Correct me if I'm wrong, KJ.
If that is his point, I would argue that heat stress would amount to drastic weakening of the Blackbird airframe without active cooling by JP fuel through the forward chines and then circulated elsewhere in the plane.
 
after PDF

a X-15 Mach 4 flight
stays 200 secound on Mach 4 (rocket drive) with wingspar temp over 600°F
 
Which aircraft-shape overall is better at tolerating Mach-5 or Mach-6 in terms of kinetic-heating assuming they're not the about equal?

-The A-12/SR-71 chined-shape with delta-wings?
-The X-15 blunt semi-chined, design with a thin tapered, unswept wing with a slightly blunt-nose?

I'm kind of wondering because chines can deal with heat pretty well, although I'm not sure exactly how they compare to a blunt-nose, the X-15's chines are kind of bulges, where as the SR-71's are much better blended so it would seem. The X-15's very thin tapered straight wing is actually very efficient for supersonic flight compared to a delta wing, however the trim-drag is better with a delta-wing, especially with a chine in front...

Anyone?


KJ Lesnick
 
look here Lockheed proposal for a Mach 5 plane
http://www.secretprojects.co.uk/forum/index.php/topic,1967.0/highlight,lockheed.html

index.php

by the way it use not Titanium but Inconel
http://en.wikipedia.org/wiki/Inconel
and still at Mach 5 the Inconel will be red hot.
 
KJ_Lesnick, quoted: "Which aircraft-shape overall is better at tolerating Mach-5 or Mach-6 in terms of kinetic-heating assuming they're not the about equal?
-The A-12/SR-71 chined-shape with delta-wings?
-The X-15 blunt semi-chined, design with a thin tapered, unswept wing with a slightly blunt-nose?"

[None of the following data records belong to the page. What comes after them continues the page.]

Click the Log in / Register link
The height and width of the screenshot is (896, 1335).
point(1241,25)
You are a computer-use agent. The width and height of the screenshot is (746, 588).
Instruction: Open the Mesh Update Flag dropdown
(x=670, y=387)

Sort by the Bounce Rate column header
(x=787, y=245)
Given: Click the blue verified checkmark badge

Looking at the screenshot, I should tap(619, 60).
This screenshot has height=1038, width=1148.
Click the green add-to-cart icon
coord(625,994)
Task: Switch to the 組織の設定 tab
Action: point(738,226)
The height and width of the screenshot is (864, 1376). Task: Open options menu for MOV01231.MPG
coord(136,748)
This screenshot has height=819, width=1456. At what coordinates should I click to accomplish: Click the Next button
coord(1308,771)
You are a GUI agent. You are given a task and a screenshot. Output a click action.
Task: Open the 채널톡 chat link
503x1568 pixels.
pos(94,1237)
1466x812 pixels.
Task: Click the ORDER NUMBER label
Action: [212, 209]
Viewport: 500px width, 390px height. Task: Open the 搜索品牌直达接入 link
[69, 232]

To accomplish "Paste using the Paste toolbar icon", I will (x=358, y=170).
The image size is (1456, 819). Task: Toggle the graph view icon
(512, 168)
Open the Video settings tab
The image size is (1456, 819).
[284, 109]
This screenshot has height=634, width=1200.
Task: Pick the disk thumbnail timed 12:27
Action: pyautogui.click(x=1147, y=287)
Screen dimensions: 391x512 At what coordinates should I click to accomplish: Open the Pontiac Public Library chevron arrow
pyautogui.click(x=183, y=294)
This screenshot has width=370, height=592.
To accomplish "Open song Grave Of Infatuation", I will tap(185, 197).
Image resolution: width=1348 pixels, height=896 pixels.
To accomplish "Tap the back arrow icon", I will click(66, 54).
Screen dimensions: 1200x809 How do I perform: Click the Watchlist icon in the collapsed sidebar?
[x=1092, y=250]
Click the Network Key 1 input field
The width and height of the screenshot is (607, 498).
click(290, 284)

The blunt chines of the X-15 would probably carry away heat better (so will the blunt nose) at least that's what I read in college textbooks years ago. Regardless of the shape away from the leading edge. Bottom line: equilibrium temperatures are lower with the blunt design. The sharp nose may have less drag, though.





KJ: "I'm kind of wondering because chines can deal with heat pretty well, although I'm not sure exactly how they compare to a blunt-nose, the X-15's chines are kind of bulges, where as the SR-71's are much better blended so it would seem."

Overall, the blunt design was favored most of the time. Better heat tolerance made up for other shortcomings.




KJ: "The X-15's very thin tapered straight wing is actually very efficient for supersonic flight compared to a delta wing,...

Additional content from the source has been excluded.